What are the essential qualities of etching, which form its essence and differentiate it from other mediums?
[Miss Dillaye's response] First of all, it is born of line; line is by its nature suggestive and not imitative, it deals with selection and omission, not with elaboration and subtle tones. In all arts reserve is strength; selection presupposes knowledge; and tact in omission is the refinement of understanding. The limitations, then, which forbid to etching a diffuse mode of expression add to its power by concentration, and elevate it to the level of poetry by giving to it a measured form, and it becomes to art what the sonnet is to literature."

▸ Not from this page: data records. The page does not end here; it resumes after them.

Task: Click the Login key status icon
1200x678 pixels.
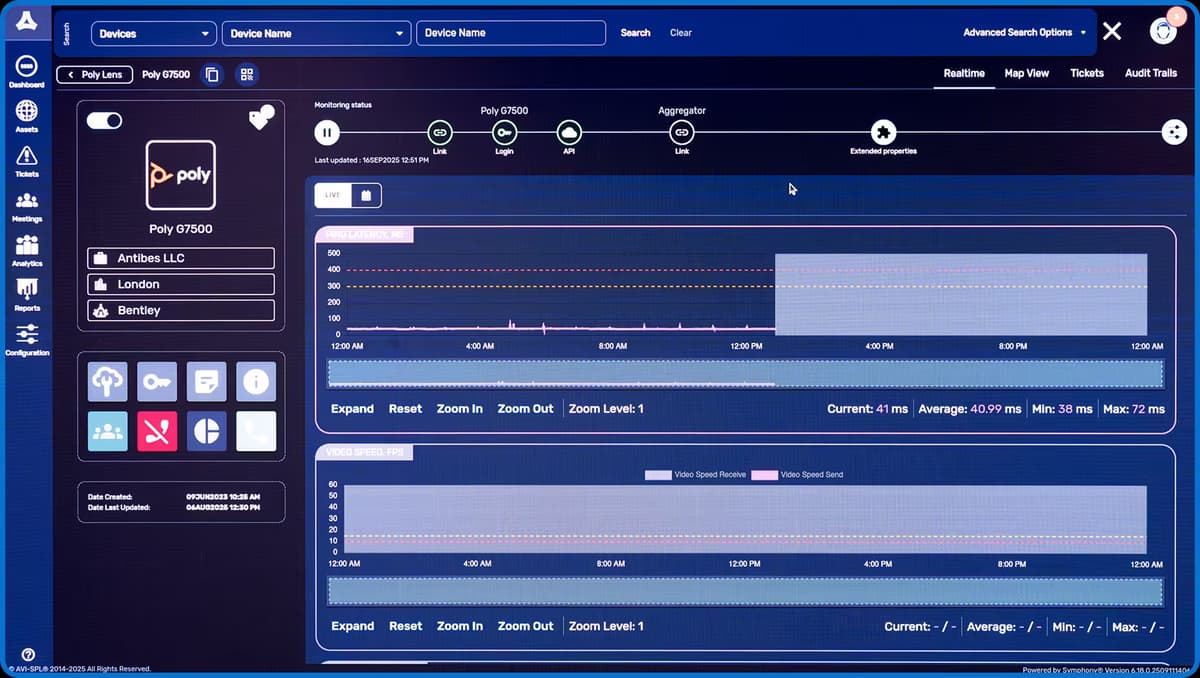Action: (504, 132)
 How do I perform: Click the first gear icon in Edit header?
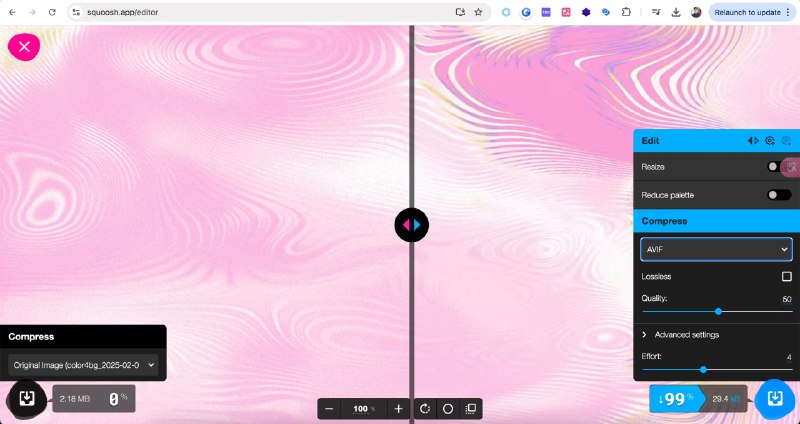(770, 141)
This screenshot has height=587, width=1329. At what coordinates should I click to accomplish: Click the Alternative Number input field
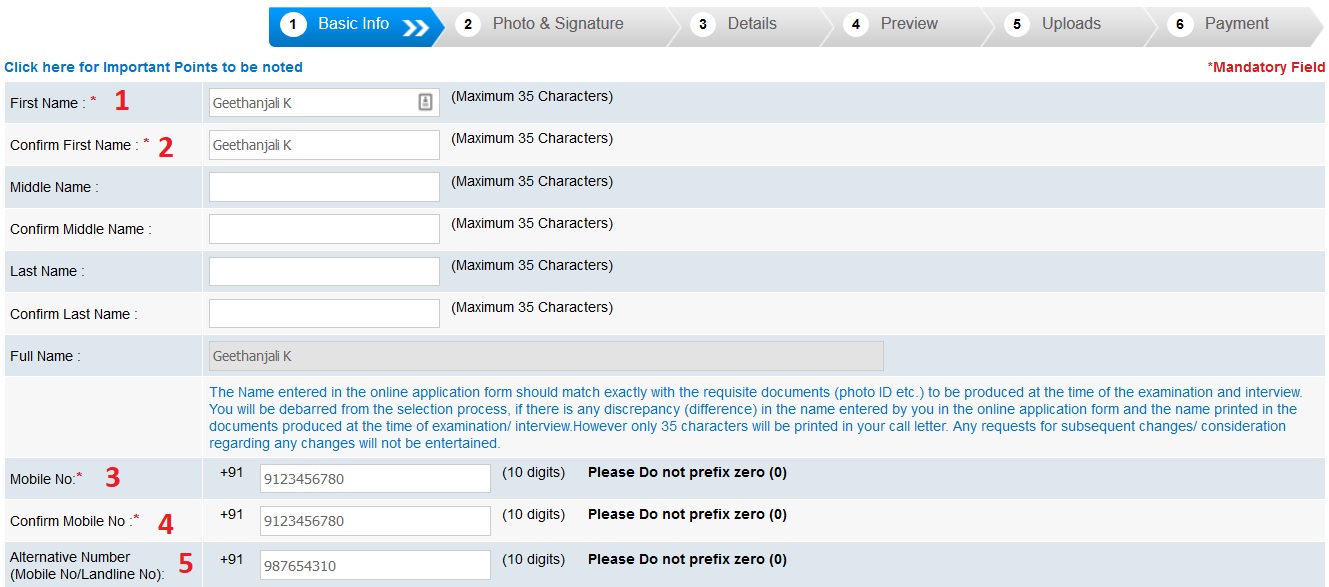pos(375,565)
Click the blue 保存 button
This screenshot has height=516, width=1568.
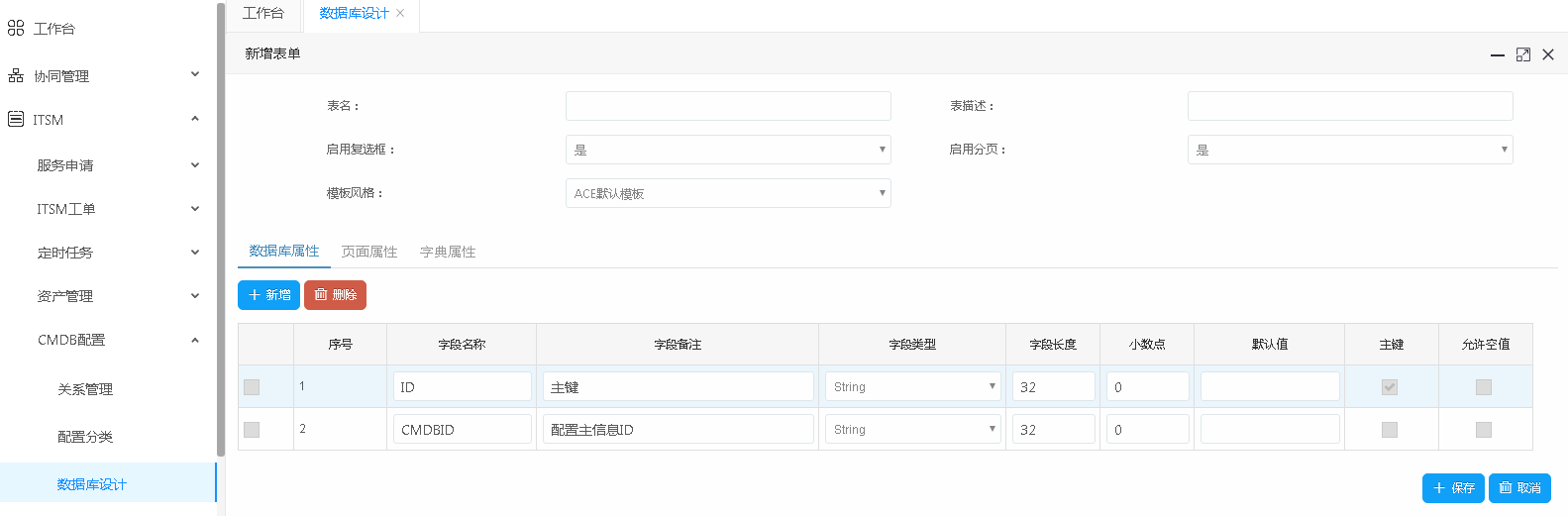(x=1453, y=488)
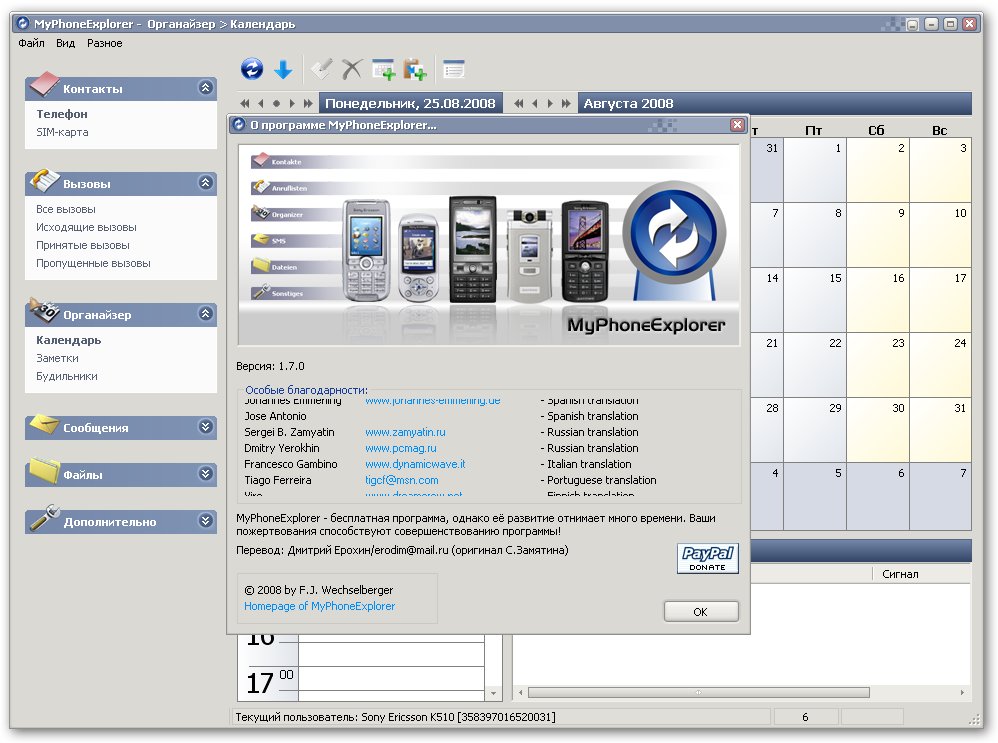This screenshot has height=743, width=998.
Task: Expand the Дополнительно sidebar panel
Action: [x=206, y=521]
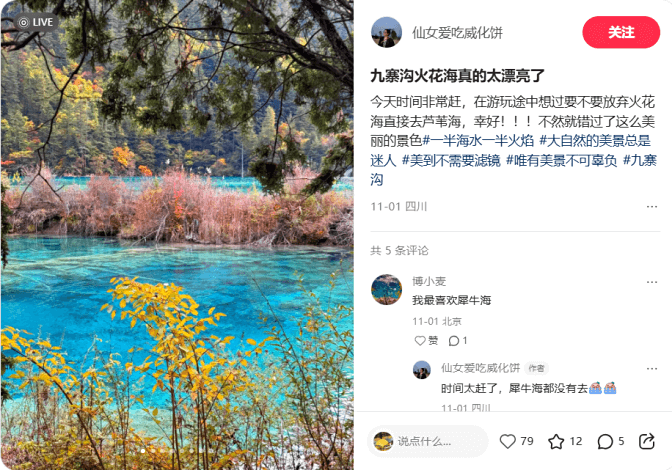Open the more menu on 博小麦's comment
This screenshot has width=672, height=470.
pyautogui.click(x=652, y=282)
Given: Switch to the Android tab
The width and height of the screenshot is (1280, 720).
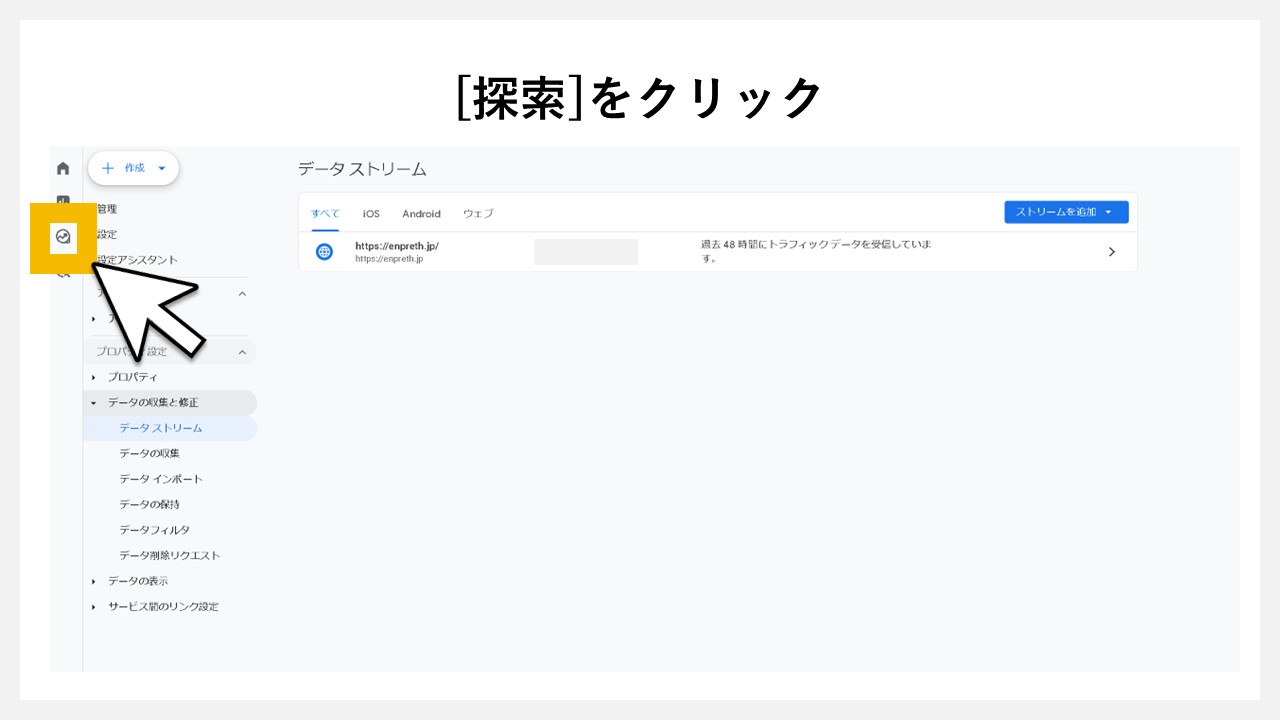Looking at the screenshot, I should coord(421,213).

"Etchers can not rely on an attractive exterior to cover up paucity of thought; [Page 644] flowery additions and superfluous methods they leave to other mediums. They should come at once to the vital truth; they should select the essentials and leave the nonessentials to them; there should be no joy in appearing to do a simple thing in a difficult way; they should prefer simplicity always, for in this simplicity lies the sublimity of their art.
"Large and elaborate plates should be shunned by the painter-etcher, for he can not for months, while his plate is going through stages of undue finish, 'feel vividly some overmastering thought;' nor can he be possessed by 'the heat of a passionate inspiration' while he plods over an unwieldy copper plate and laboriously draws straight lines to fill up numberless square inches of bituminous shadow. Passion does not work that way; it has an ancient and old-time preference for spontaneity.
"It was discovered one day that etching stood as a stamp of culture, and all those who love to masquerade in giant's robes sought to wrap themselves in its ample folds. Etching was taken up by fashion, commerce discovered its golden uses; the demand for etching was instituted and the artist succumbed.
"Step by step the art that has stood the test of the ages, the art of Rembrandt and Claude, abandoned its birthright. One engraver's tool after another crept in, and mechanism took the place of art. The line that once swayed to an impulse began to labor unceasingly with tones and semitones, the spirit and passion took flight, and its noble simplicity, its spontaniety, freedom and strength, its purity, suggestiveness and emphasis were blurred and lost in a verbosity of line. It ceased to be autographic; it became photographic.
"There will always be those to whom it will be a chosen art, a few original minds who find in it an appealing something that other mediums lack. To these it must ever remain dear, and among the many who have plied the needle there will be the survival of the fittest, those who have been true to it, those who have never degraded it, those who have preserved it in its integrity. In their hands it rests to carry it over this period of apparent failure, and when it shall have revived, a century hence if it must be so, it will be its true self that will rise, the mean garbs that have clothed it of late will be stripped from it, and it will shine forth in the simplicity and beauty with which it is endowed by those characteristics which are its prerogative."